● Task item:
Repeat each record below exactly as it is written.

● ● ● ● ● ● ●

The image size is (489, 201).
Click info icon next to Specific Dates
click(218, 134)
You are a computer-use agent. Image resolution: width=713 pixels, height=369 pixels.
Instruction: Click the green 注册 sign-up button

● ● ● ● ● ● ●

● Written answer:
The image size is (489, 201).
Click info icon next to Specific Dates
click(218, 134)
You are a computer-use agent. Image resolution: width=713 pixels, height=369 pixels.
Instruction: Click the green 注册 sign-up button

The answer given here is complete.